Why does hint::spin_loop use ISB on aarch64?

In std::hint there's a spin_loop function with the following definition in its documentation:

Emits a machine instruction to signal the processor that it is running in a busy-wait spin-loop (“spin lock”).

Upon receiving the spin-loop signal the processor can optimize its behavior by, for example, saving power or switching hyper-threads.
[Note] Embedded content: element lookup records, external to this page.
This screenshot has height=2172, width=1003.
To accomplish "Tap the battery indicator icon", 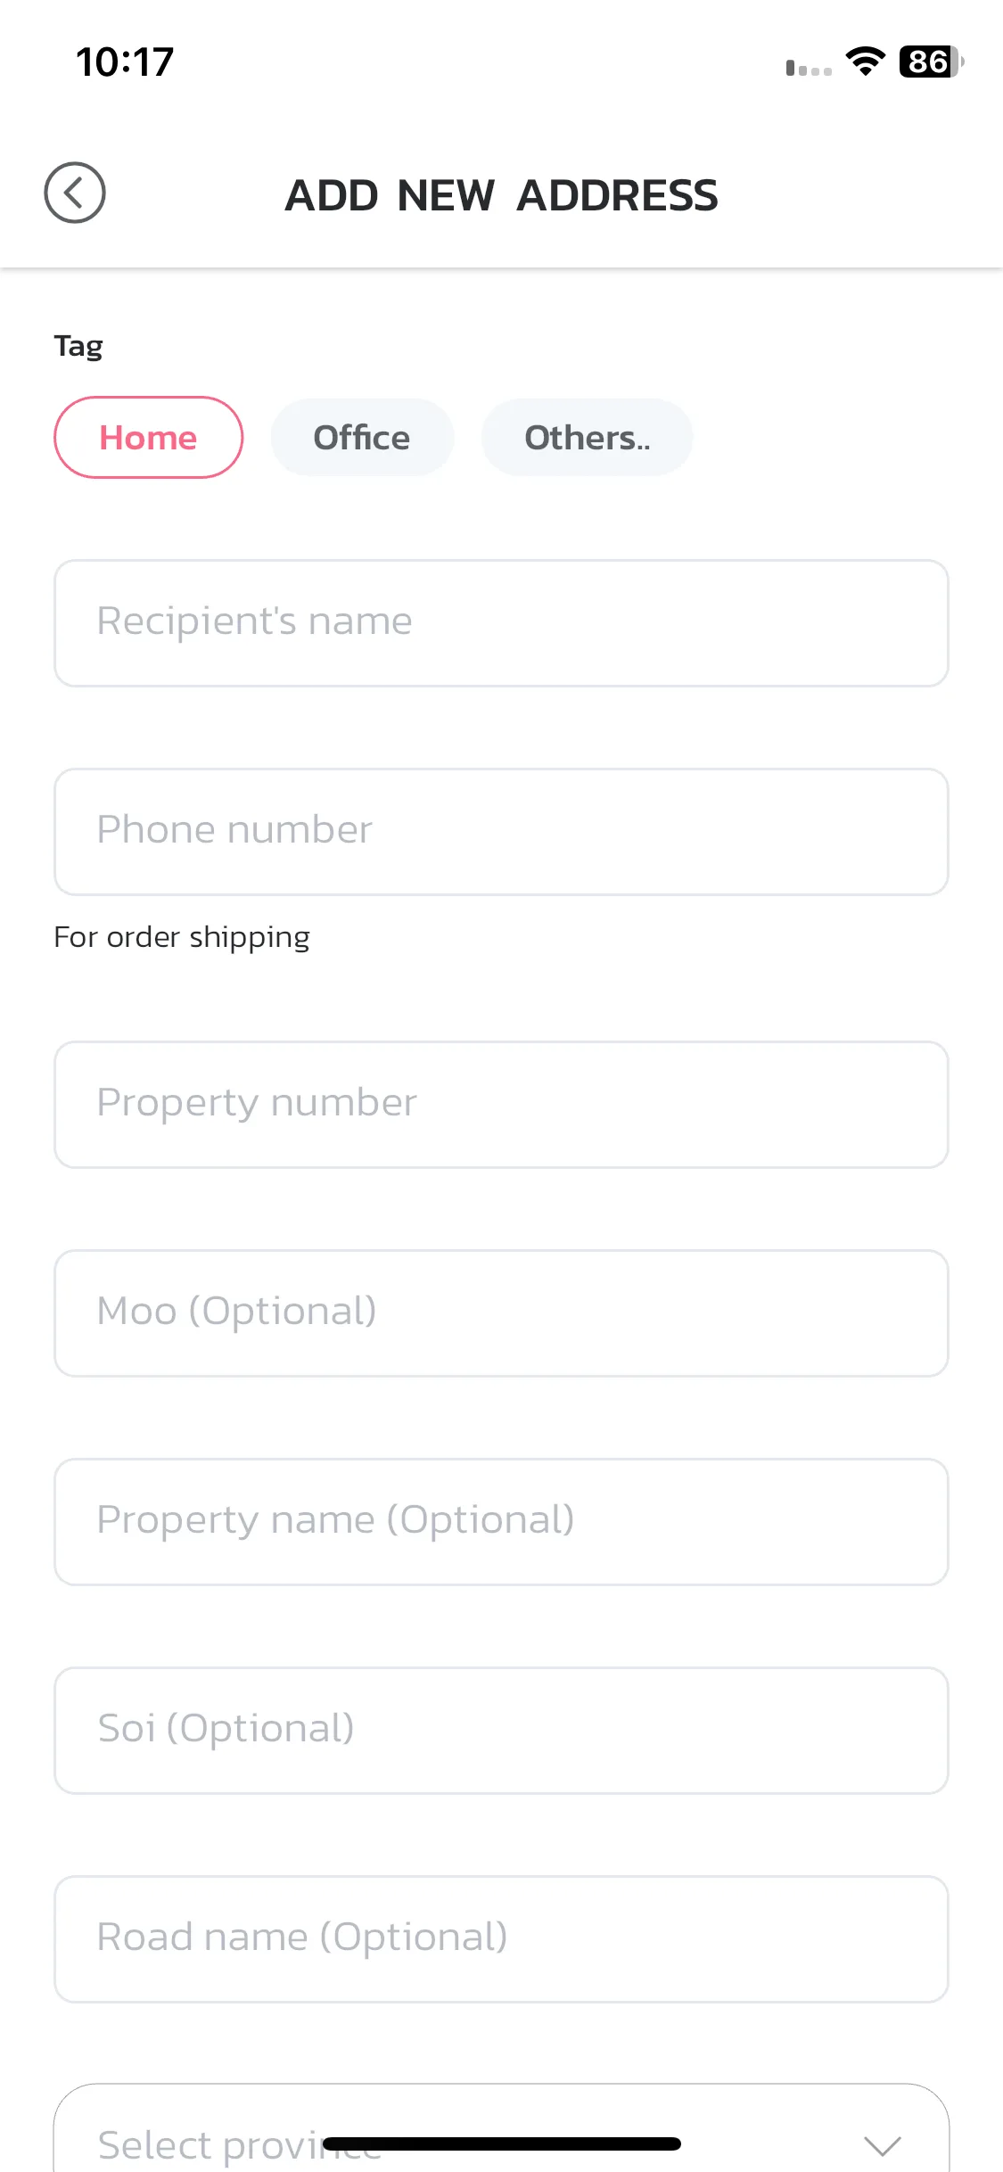I will coord(931,62).
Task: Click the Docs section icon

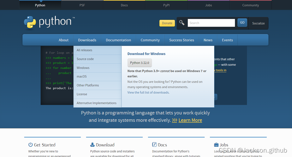Action: point(154,145)
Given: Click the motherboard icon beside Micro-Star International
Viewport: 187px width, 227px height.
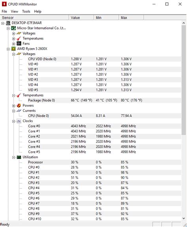Looking at the screenshot, I should tap(13, 28).
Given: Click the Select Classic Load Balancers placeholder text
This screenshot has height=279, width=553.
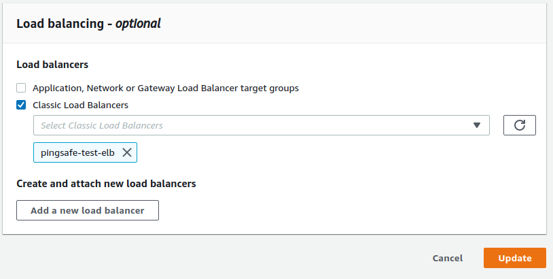Looking at the screenshot, I should (102, 125).
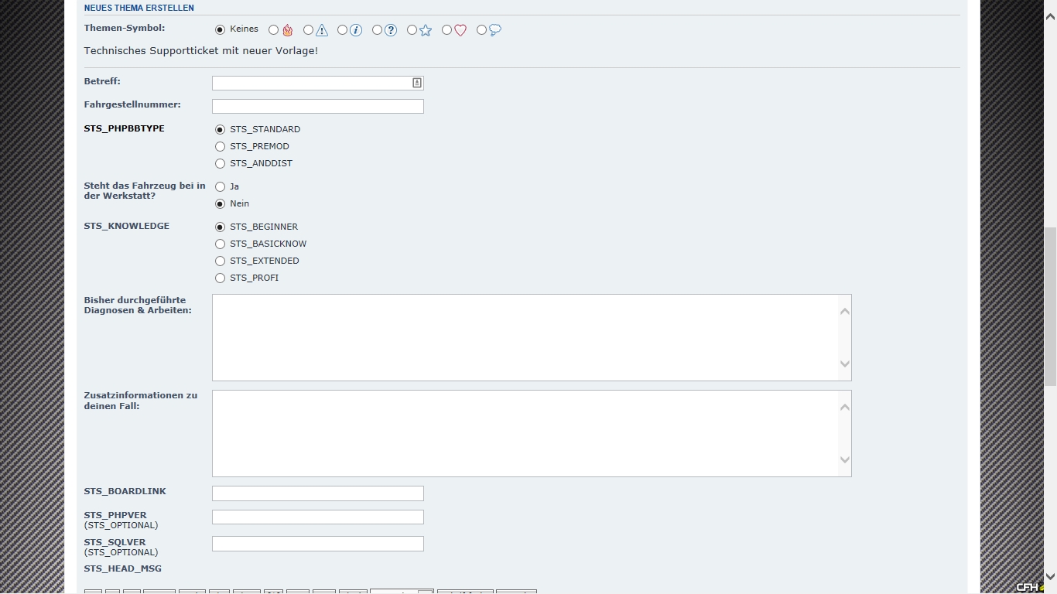Choose the star topic icon
This screenshot has height=594, width=1057.
(412, 30)
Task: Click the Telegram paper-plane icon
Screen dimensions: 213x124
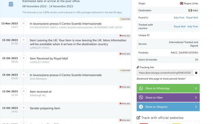Action: (141, 107)
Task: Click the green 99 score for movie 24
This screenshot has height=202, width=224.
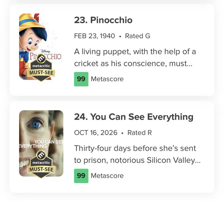Action: pos(81,176)
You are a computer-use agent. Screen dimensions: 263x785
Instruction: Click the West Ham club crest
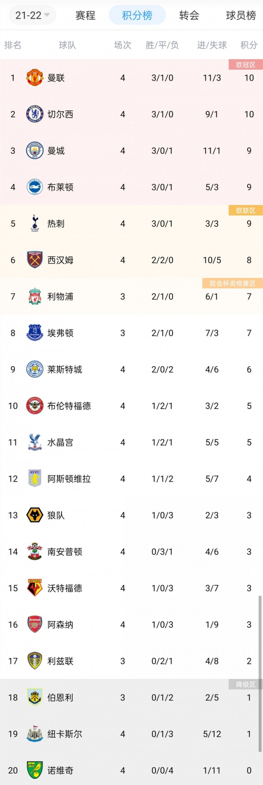pyautogui.click(x=35, y=260)
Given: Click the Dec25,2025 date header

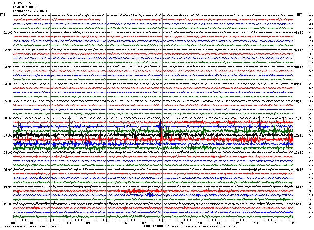Looking at the screenshot, I should click(x=22, y=3).
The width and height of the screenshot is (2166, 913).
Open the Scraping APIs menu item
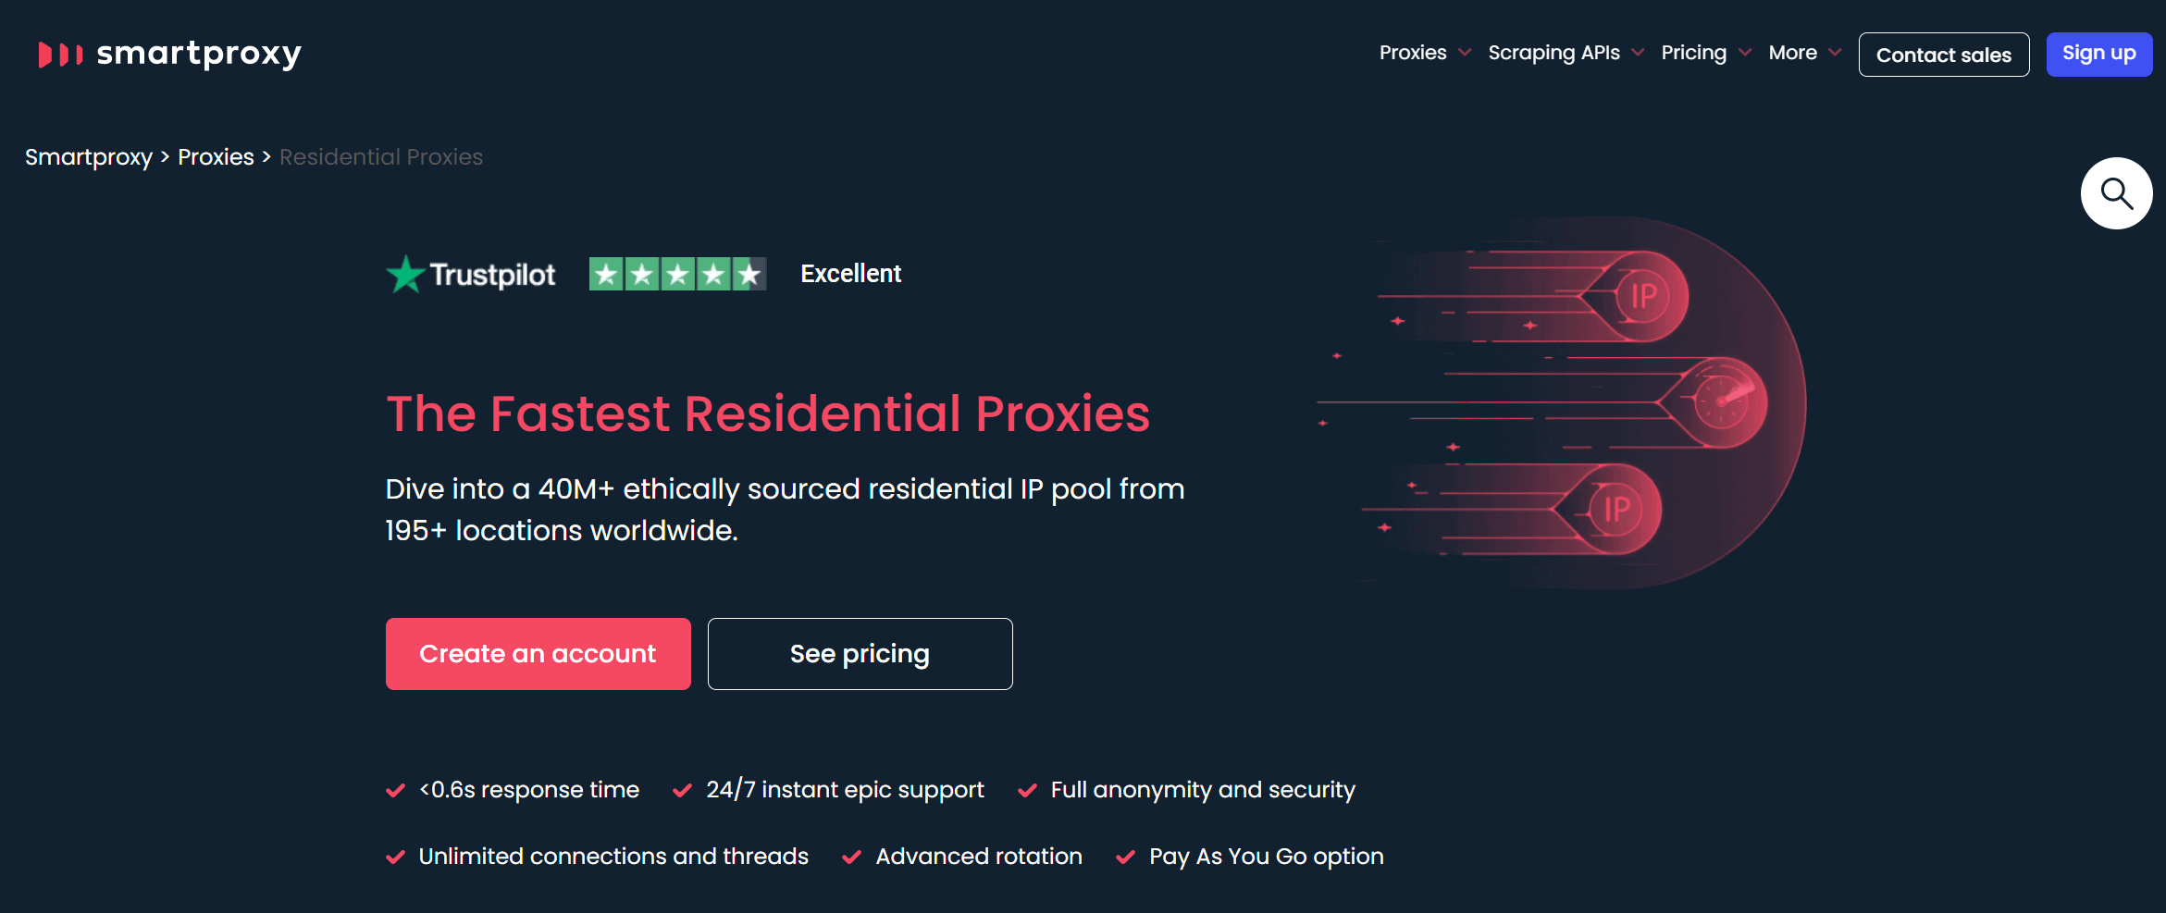[x=1553, y=53]
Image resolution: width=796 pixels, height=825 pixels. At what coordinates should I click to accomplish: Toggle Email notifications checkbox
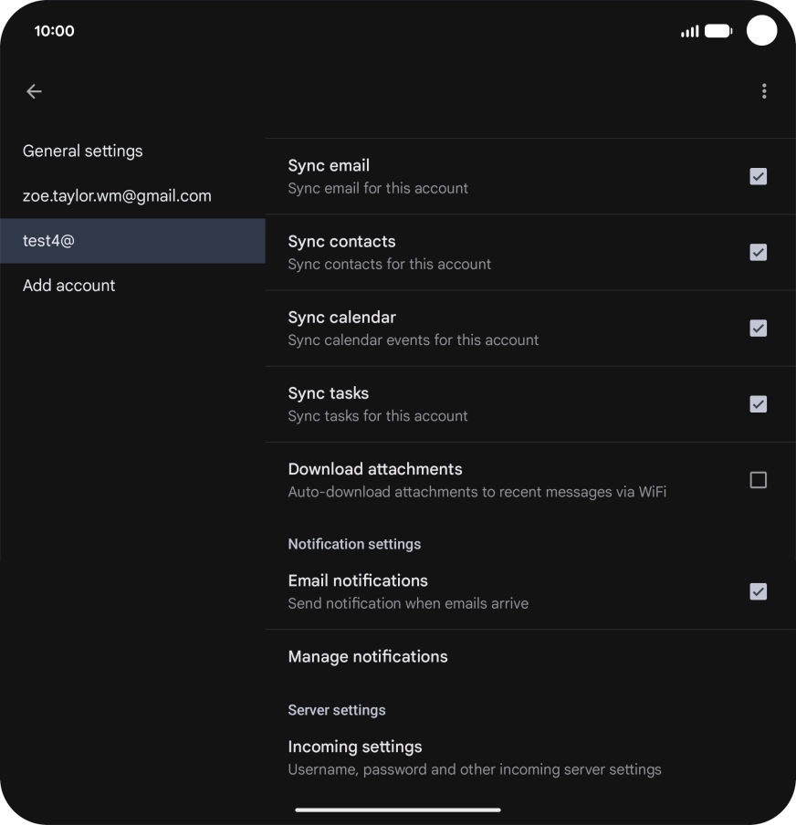(x=758, y=591)
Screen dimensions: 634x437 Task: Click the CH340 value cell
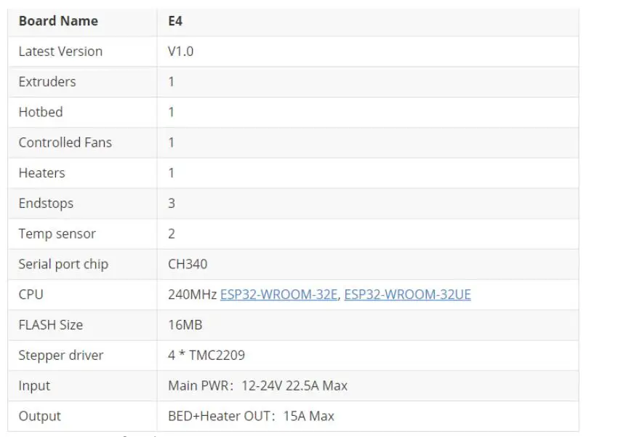pyautogui.click(x=188, y=265)
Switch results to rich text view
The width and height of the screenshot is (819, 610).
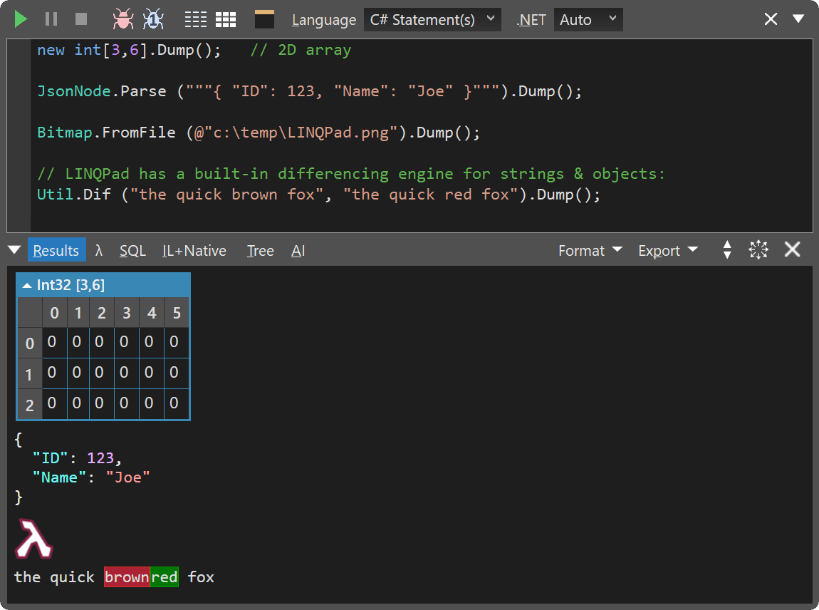tap(195, 19)
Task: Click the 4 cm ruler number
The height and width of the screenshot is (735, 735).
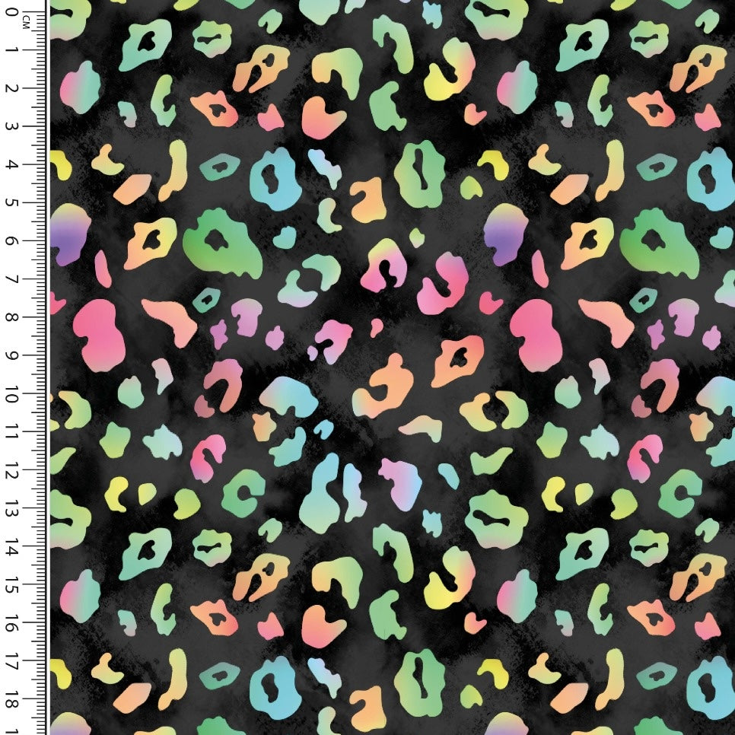Action: click(x=11, y=164)
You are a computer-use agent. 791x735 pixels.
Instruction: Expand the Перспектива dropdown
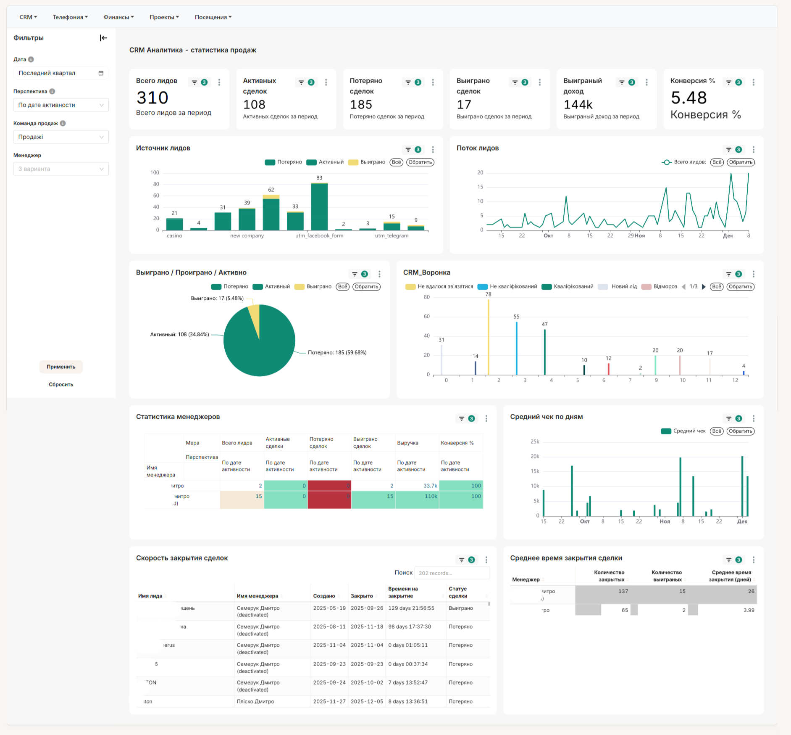(61, 105)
Depending on the target architecture, this compiles to either:

_mm_pause, A.K.A. the pause intrinsic on x86
yield instruction on 32-bit arm
ISB SY on 64-bit arm (aarch64)

That last one has got my head spinning a little bit (😉). I thought that ISB is a lengthy operation, which would mean that, if used within a spin lock, the thread lags a bit in trying to detect whether the lock is open again, but otherwise there's hardly any profit to it.

What are the advantages of using ISB SY instead of a NOP in a spin loop on aarch64?

Solution

I had to dig into the Rust repository history to get to this answer:

The yield has been replaced with isb in c064b6560b7c:

On arm64 we have seen on several databases that ISB (instruction synchronization barrier) is better to use than yield in a spin loop. The yield instruction is a nop. The isb instruction puts the processor to sleep for some short time. isb is a good equivalent to the pause instruction on x86.

[...]

So essentially, it uses the time it takes for an ISB to complete to pause the processor, so that it wastes less power.

Peter Cordes explained it nicely in one of his comments:

ISB SY doesn't stall for long, just saves a bit of power vs. spamming loads in a tight loop.